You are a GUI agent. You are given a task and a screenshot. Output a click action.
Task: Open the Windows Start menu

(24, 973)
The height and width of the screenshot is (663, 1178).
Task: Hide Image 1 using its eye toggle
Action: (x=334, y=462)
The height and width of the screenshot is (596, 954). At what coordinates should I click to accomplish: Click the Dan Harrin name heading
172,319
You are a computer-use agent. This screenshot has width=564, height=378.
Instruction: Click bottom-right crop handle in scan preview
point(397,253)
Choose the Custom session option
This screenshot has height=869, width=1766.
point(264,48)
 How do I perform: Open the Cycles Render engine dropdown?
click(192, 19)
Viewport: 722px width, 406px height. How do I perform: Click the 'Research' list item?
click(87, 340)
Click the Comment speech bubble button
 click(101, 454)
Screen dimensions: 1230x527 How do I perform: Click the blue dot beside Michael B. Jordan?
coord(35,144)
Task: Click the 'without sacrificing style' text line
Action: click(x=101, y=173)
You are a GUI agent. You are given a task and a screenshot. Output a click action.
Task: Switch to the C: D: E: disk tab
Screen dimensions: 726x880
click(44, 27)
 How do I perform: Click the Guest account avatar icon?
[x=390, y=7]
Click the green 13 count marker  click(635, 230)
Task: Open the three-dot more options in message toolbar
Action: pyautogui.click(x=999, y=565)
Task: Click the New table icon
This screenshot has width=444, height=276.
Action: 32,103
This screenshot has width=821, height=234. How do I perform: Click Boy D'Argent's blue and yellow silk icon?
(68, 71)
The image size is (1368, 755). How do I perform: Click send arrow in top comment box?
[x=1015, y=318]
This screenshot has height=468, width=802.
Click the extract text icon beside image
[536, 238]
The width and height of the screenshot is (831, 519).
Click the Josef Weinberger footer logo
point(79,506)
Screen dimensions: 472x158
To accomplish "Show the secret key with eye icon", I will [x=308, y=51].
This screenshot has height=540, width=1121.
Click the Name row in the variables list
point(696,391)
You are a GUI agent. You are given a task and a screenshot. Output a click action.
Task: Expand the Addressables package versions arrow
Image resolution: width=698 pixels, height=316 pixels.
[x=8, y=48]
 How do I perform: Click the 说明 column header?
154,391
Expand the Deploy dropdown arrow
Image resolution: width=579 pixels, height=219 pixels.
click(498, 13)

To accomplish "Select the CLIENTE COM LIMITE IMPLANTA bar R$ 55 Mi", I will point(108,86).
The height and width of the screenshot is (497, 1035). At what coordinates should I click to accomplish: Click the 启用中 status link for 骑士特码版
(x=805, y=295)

▸ TASK TO COMPLETE:
Each line from the one that contains "Image resolution: width=579" through the end of the records must be repeated exactly. No other line belongs in the answer.

▸ ANSWER TO THIS PROBLEM:
Image resolution: width=579 pixels, height=219 pixels.
click(498, 13)

To accomplish "Select the CLIENTE COM LIMITE IMPLANTA bar R$ 55 Mi", I will point(108,86).
The height and width of the screenshot is (497, 1035). At what coordinates should I click to accomplish: Click the 启用中 status link for 骑士特码版
(x=805, y=295)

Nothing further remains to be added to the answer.